EXERCISE GOAL: Every line below needs to be returned exactly as written.

RECORDS TO USE:
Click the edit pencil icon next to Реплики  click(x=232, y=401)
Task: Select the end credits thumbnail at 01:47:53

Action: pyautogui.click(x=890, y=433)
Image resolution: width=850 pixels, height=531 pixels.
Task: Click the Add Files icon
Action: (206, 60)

TASK RESULT:
Click the edit pencil icon next to Реплики  click(x=232, y=401)
Task: Select the end credits thumbnail at 01:47:53

Action: pyautogui.click(x=890, y=433)
Image resolution: width=850 pixels, height=531 pixels.
Task: Click the Add Files icon
Action: (206, 60)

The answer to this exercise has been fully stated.